++++ Listed records

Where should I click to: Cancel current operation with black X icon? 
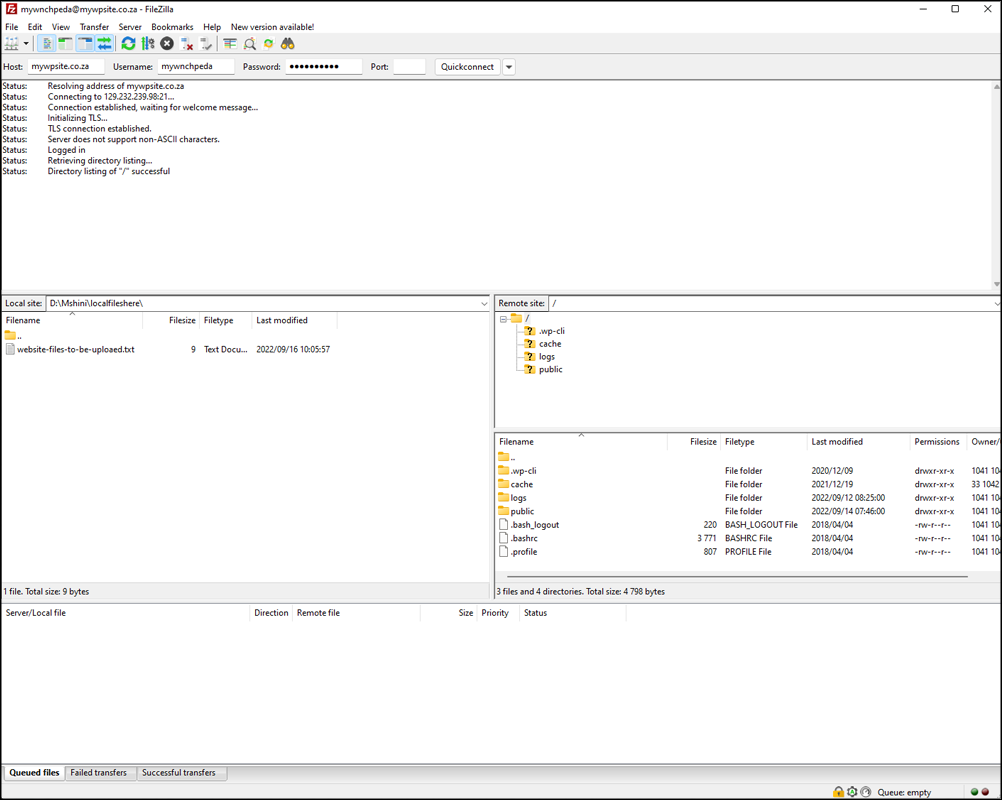coord(167,44)
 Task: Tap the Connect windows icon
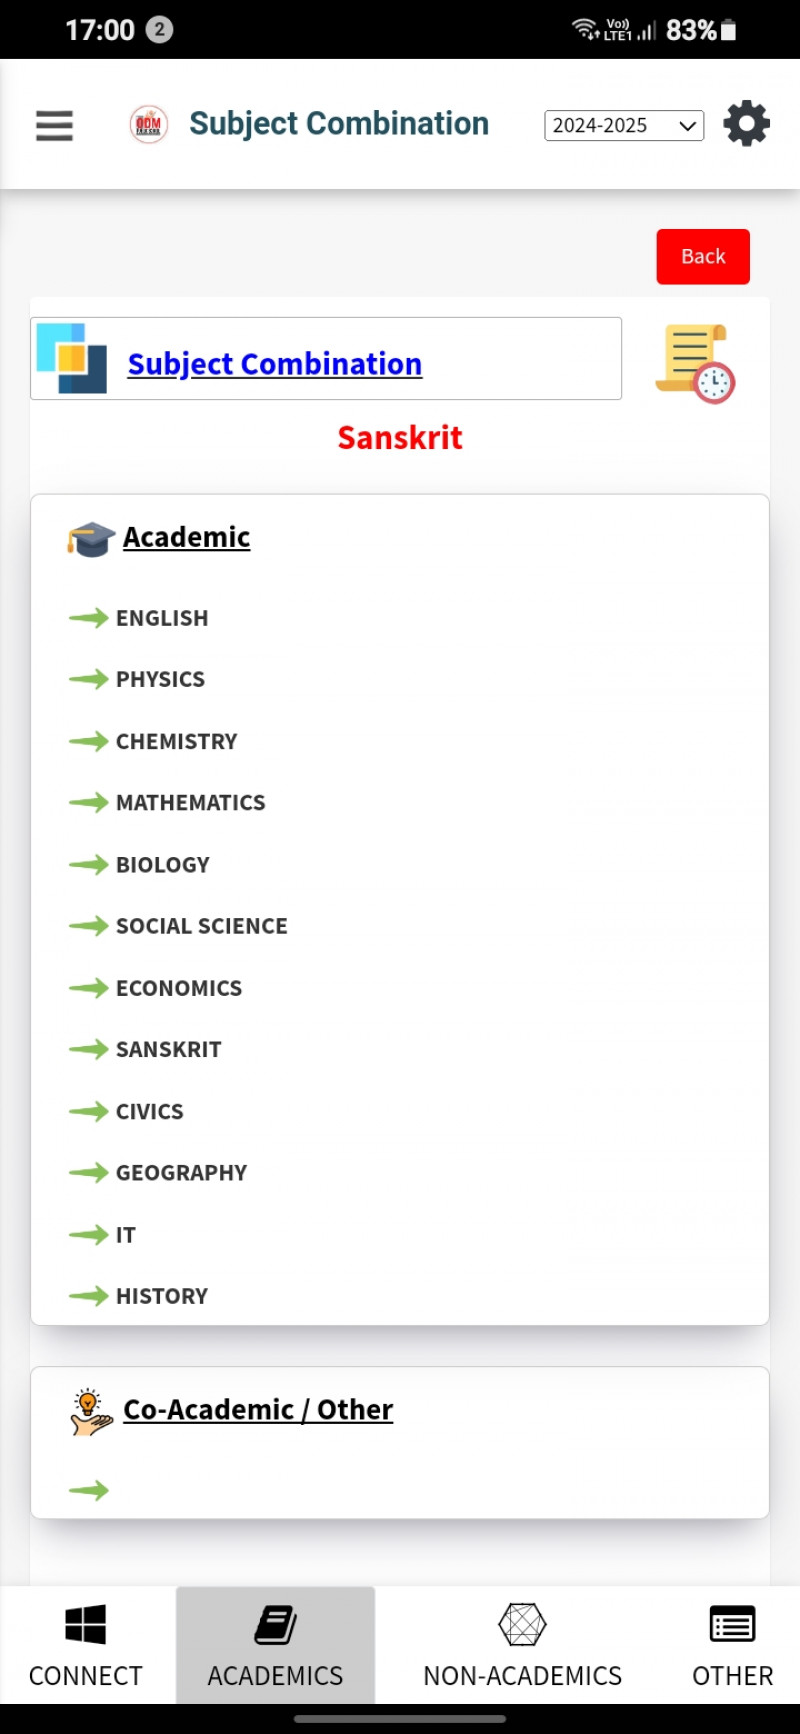(x=85, y=1625)
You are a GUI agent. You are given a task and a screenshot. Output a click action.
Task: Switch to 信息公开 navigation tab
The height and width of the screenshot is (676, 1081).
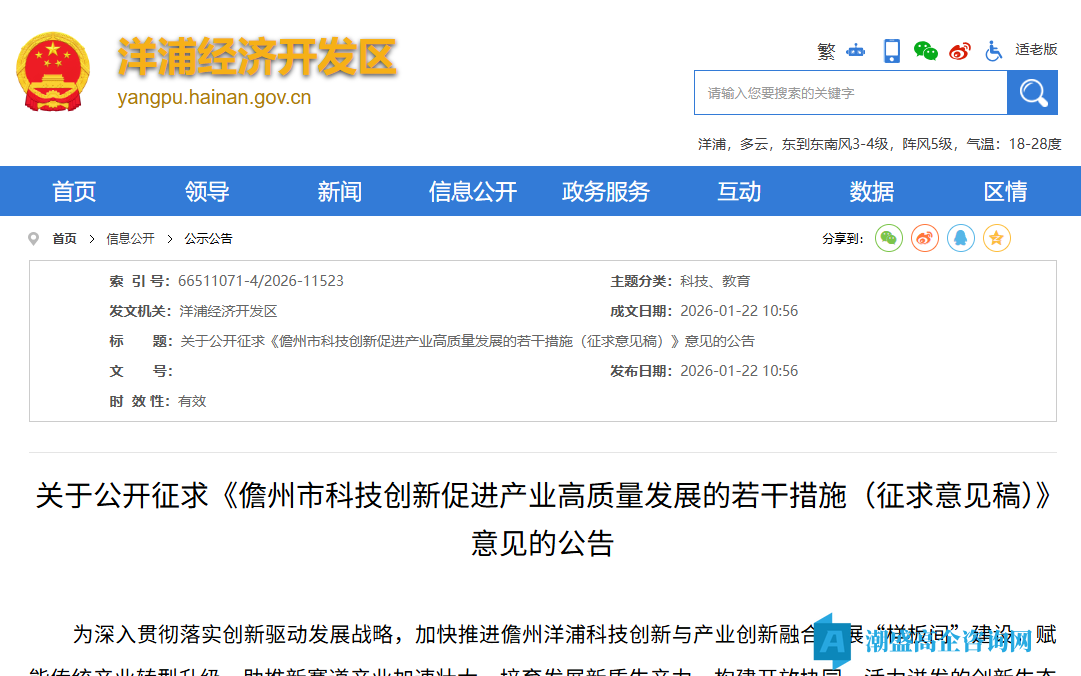coord(472,191)

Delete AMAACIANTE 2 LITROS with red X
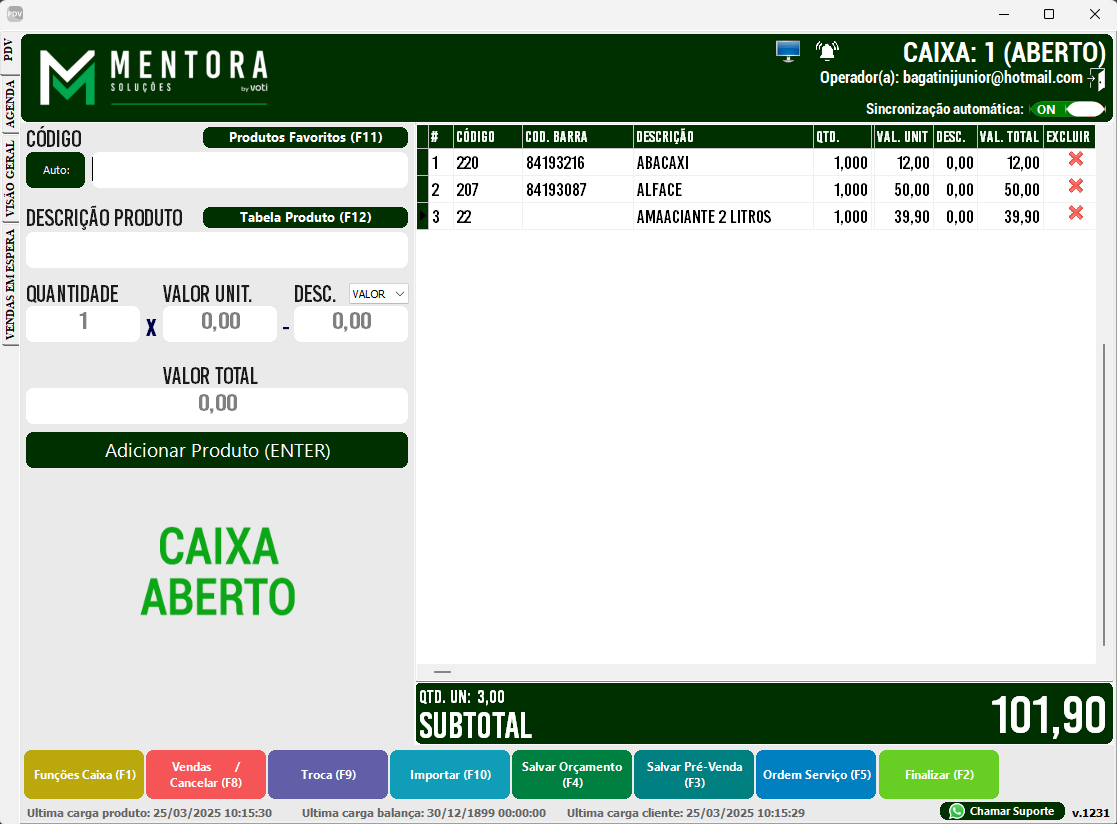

++++++++

## Exercise goal
Write out the lines beginning at the line with "Task: Tap the Connect windows icon" and ending at the last line of the entries. Include no pictures.

## Output for this exercise
 Task: Tap the Connect windows icon
(x=85, y=1625)
You are a GUI agent. You are given a task and a screenshot. Output a click action.
Task: Switch to 信息公开 navigation tab
The height and width of the screenshot is (676, 1081).
coord(472,191)

Delete AMAACIANTE 2 LITROS with red X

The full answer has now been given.